The prologue to the gospel of Luke thoroughly destroys the arguments of theological liberals that the gospel writers were fourth century churchmen bent on changing the Jesus story to fit their new religion. This is not the case. Luke uses clear, concise first-century Greek language to describe a historical and logical approach to the writing of his gospel account. He acknowledges that many gospels had been written (We have four extant gospels today), but that he had relied on what had been “delivered” (a technical term for direct transmission of oral accounts) from eyewitnesses and ministers of the “word” (shorthand for the gospel). These were undoubtedly the apostles with whom Luke had associated in the early decades of the church. And they were preaching the same things about Jesus which is why the synoptic gospels are so similar.
The motivation of the author of the gospel is clear.
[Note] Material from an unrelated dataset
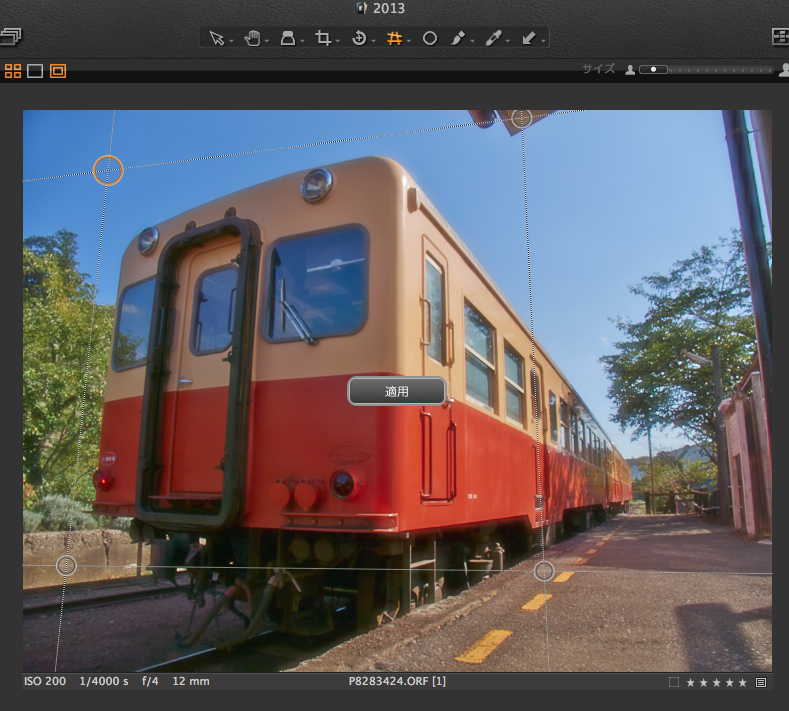Open the pointer tool dropdown arrow
This screenshot has height=711, width=789.
point(231,41)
Luke assures his readers that he had followed things closely (literally “investigated”) for some time before attempting to write these things down. He kept notes. He was an investigative reporter on a mission to get the facts out. He also wanted to write an “orderly” account emphasizing some logical order to what Jesus said and did.
Luke has a goal in mind in his writing: that Theophilus might have certainty concerning what he had been taught. Notes on the NET Bible describe this word as denoting Luke’s desire for psychological confidence to come to the reader. He wants to encourage his reader in faith. This word assumes the truth of the report that he is writing. Nowhere is Luke offering conjecture or fable. He is writing out the researched and established facts of what Jesus said and did. There is no need for a team of egghead liberal scholars to cast colored beads for him to know what really happened. It was established by the eyewitnesses. Period.
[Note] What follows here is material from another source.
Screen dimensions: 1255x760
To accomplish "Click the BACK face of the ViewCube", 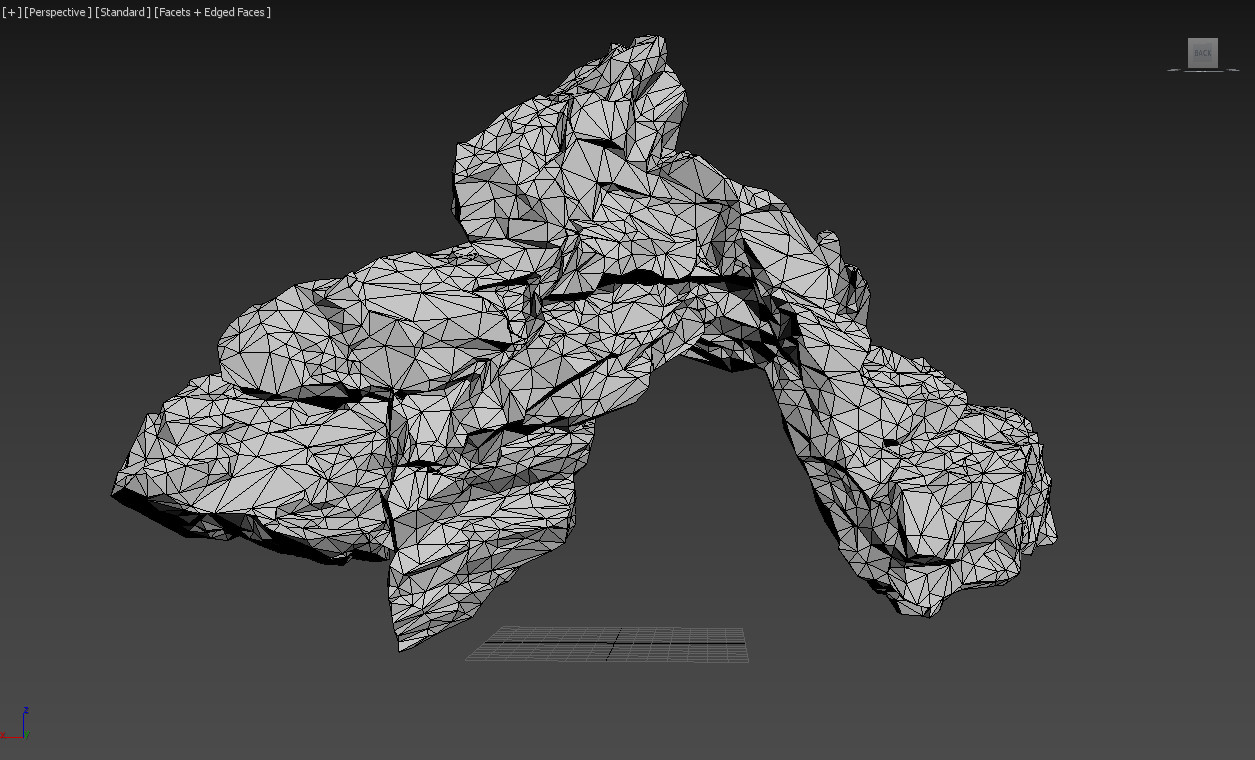I will [1203, 53].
So in the gospels I have an accurate record of events as they were believed and taught in the very first few years of the founding of the church. They constitute the facts as they were known and as they happened in the life of Jesus. There were too many eyewitnesses to the actual life of Christ alive at the writing to rebut any legend. Luke could not get away with lies, which is one reason why the gnostic gospels were so quickly rejected by the church. They came later and did not fit the facts of the eyewitnesses. Luke’s commitment to reporting these known facts is a hallmark of his gospel, and since he is synoptic with Matthew and Mark, it lends credibility to the accuracy of all the gospels.